Next week, we celebrate Christmas.  We are retold the story of how the Holy family had to go back to Bethlehem because of a census.  We learn that the city was full, and Mary was in labor.  We relive the birth of Christ in a stable and how even in not the best conditions (to our high standards), our King and Savior was born into this world.

Will we be filled with joy because of Christmas?  Are we going to celebrate the Birth of Christ with praise and thanksgiving, or are we going to feel disappointed because we didn’t get the things that we wanted?

 

Born in Poverty
 

Jesus was born in poverty.  A stable, full of animals, and not once in the scriptures do we hear about Mary saying that this place is not fit for the King of all Nations.  We don’t hear about the complaints and groans of this Holy Family because they know that what was to happen was by the divine will of God.
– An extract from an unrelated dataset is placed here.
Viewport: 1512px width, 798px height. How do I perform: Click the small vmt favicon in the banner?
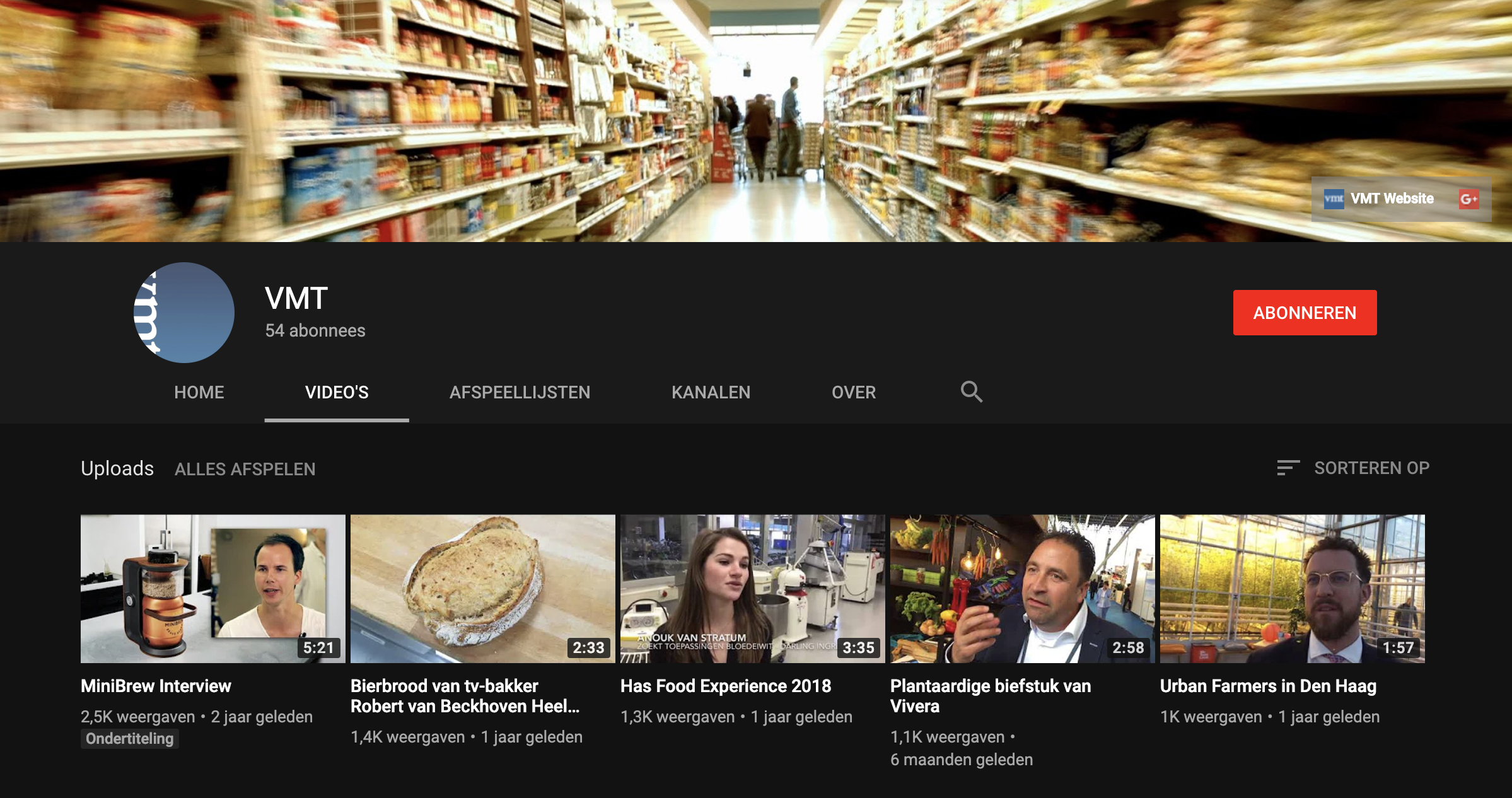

Now imagine us.  How many of us would be okay giving birth in a stable full of animals?  How many of us get bent out of shape when we don’t get the things we want?  Could we put ourselves in the Blessed Virgin Mary’s shoes and humbly accepted that all these events come with saying ‘yes’?  Can fathers put themselves in Saint Joseph’s shoes knowing that they not only married a woman who did not carry their child, but out of love for her (and obeying God), his wife was about to give birth in what seems like appalling conditions?

The Holy Family did not have control over anything.  The only controlled their free will, and with that, they decided to say yes, and accept the road that was before them.
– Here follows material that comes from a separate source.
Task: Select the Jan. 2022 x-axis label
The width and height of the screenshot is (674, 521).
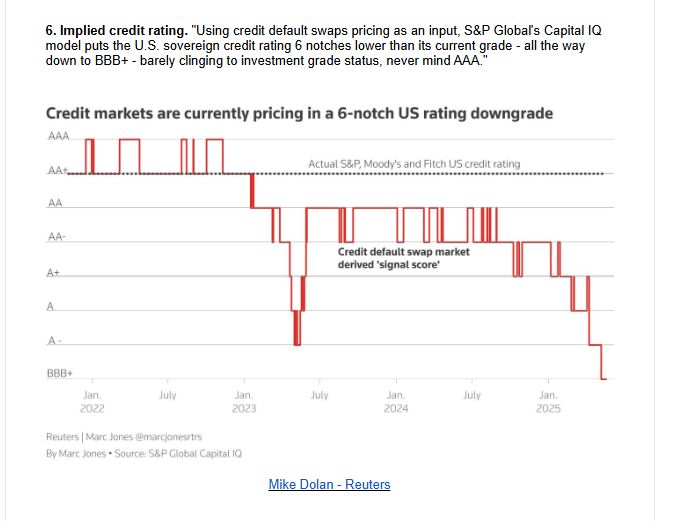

This Christmas day, let us remember the poverty that Christ was born into.  Let us remember the sights, and what it would have smelled like.  Let us also not forget how Mary and Joseph both put it in God’s hands to take care of their little family.

Christmas was never about Christmas gifts, and getting everything that we wanted.  It’s not about self pleasing and saying that “I deserve” all this and more.  Christmas is about Christ enriching our lives.  His birth, life and death, taught us so much about how to live and die.

His birth was a birth of poverty, but let us not forget our spiritual poverty.  Our emptiness that we feel when He’s not here yet.  The longing for the savior, and joy we feel when He finally is with us.  To truly see ourselves as we really are.

This Christmas day, let us tremble in anticipation for His birth.  Let us learn and know spiritual poverty, and truly get fed and filled by Christ on Christmas day.

As Christmas approaches, we ask Lord that you fill our hearts with anticipation for the Birth of Christ.  Remind us how the Holy Family endured even when things seemed bleak.  Give us the humility that Mary had, and the obedience that Joseph had in You.  Teach us to look to this Holy Family as a shining example of family love.